OpenUE is a lightweight toolkit for knowledge graph extraction.

GitHub Documentation

OpenUE 是一个轻量级知识图谱抽取工具。

特点

  • 基于预训练语言模型的知识图谱抽取任务 (兼容BERT, Roberta等预训练模型.)
    • 实体关系抽取
    • 事件抽取
    • 槽位和意图抽取
    • 更多的任务
  • 训练和测试接口
  • 快速部署NLP模型

环境

  • python3.8
  • requirements.txt

框架图

框架

其中主要分为三个模块,models,lit_modelsdata模块。

models 模块

其存放了我们主要的三个模型,针对整句的关系识别模型,针对已知句中关系的命名实体识别模型,还有将前两者整合起来的推理验证模型。其主要源自transformers库中的已定义好的预训练模型。

lit_models 模块

其中的代码主要继承自pytorch_lightning.Trainer。其可以自动构建单卡,多卡,GPU,TPU等不同硬件下的模型训练。我们在其中定义了training_stepsvalidation_step即可自动构建训练逻辑进行训练。

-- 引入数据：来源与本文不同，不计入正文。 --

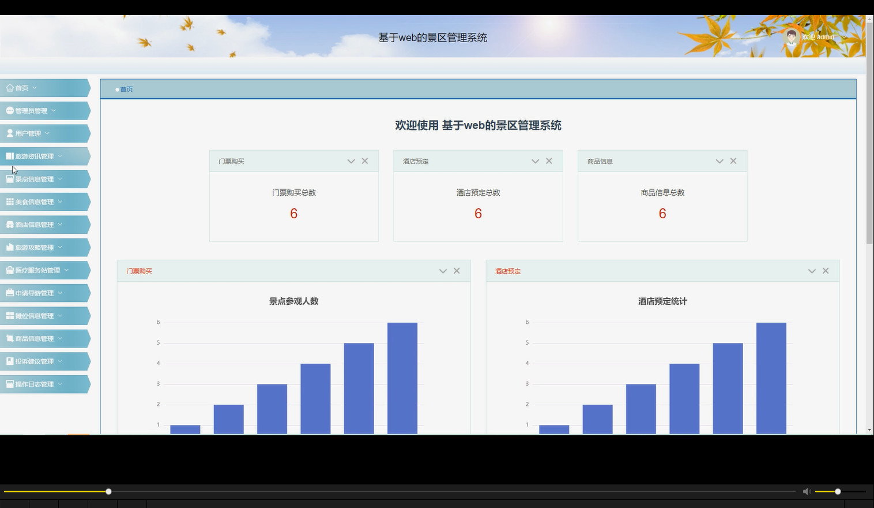The height and width of the screenshot is (508, 874).
Task: Select the 管理员管理 menu item
Action: tap(33, 110)
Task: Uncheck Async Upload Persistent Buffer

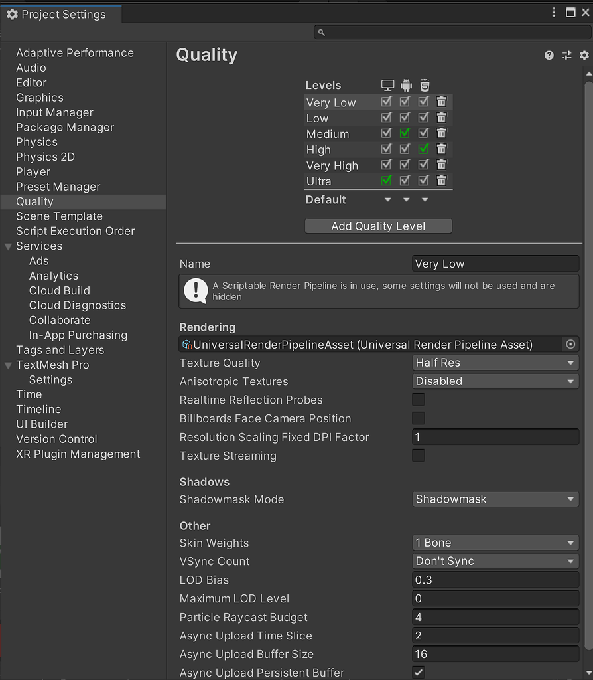Action: pyautogui.click(x=419, y=672)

由于其硬件不敏感,所以我们可以使用多种不同环境下调用OpenUE训练模块。

data 模块

data中存放了针对不同数据集进行不同操作的代码。使用了transformers库中的tokenizer先对数据进行分词处理再根据不同需要将数据变成我们需要的features。

快速开始

安装

Anaconda 环境

conda create -n openue python=3.8
conda activate openue
pip install -r requirements.txt
conda install pytorch torchvision torchaudio cudatoolkit=11.1 -c pytorch -c nvidia # 视自己Nvidia驱动环境选择对应的cudatoolkit版本
python setup.py install

pip安装

pip install openue

pip本地开发

python setup.py develop

使用方式

数据格式为json文件,具体例子如下。

{
	"text": "查尔斯·阿兰基斯(Charles Aránguiz),1989年4月17日出生于智利圣地亚哥,智利职业足球运动员,司职中场,效力于德国足球甲级联赛勒沃库森足球俱乐部",
	"spo_list": [{
		"predicate": "出生地",
		"object_type": "地点",
		"subject_type": "人物",
		"object": "圣地亚哥",
		"subject": "查尔斯·阿兰基斯"
	}, {
		"predicate": "出生日期",
		"object_type": "Date",
		"subject_type": "人物",
		"object": "1989年4月17日",
		"subject": "查尔斯·阿兰基斯"
	}]
}

训练模型

将数据存放在./dataset/目录下之后进行训练。如目录为空,运行以下脚本,将自动下载数据集和预训练模型并开始训练,过程中请保持网络畅通以免模型和数据下载失败。

# 训练NER命名实体识别模块
./scripts/run_ner.sh
# 训练SEQ句中关系分类模块
./scripts/run_seq.sh

下面使用一个小demo简要展示训练过程,其中仅训练一个batch来加速展示。 框架

验证模型

由于我们使用pipeline模型,所以无法联合训练,需要分别训练后进行统一验证。 在运行了两个训练脚本后,在output路径下会得到两个模型权重output/ner/${dataset}以及output/seq/${dataset}根据不同数据集放在对应的目录中。将模型权重目录分别作为ner_model_name_or_pathseq_model_name_or_path输入到 run_infer.yaml或者是run_infer.sh运行脚本中,即可进行验证。

Notebook快速开始

ske数据集训练notebook 使用中文数据集作为例子具体介绍了如何使用openue中的lit_models,modelsdata。方便用户构建自己的训练逻辑。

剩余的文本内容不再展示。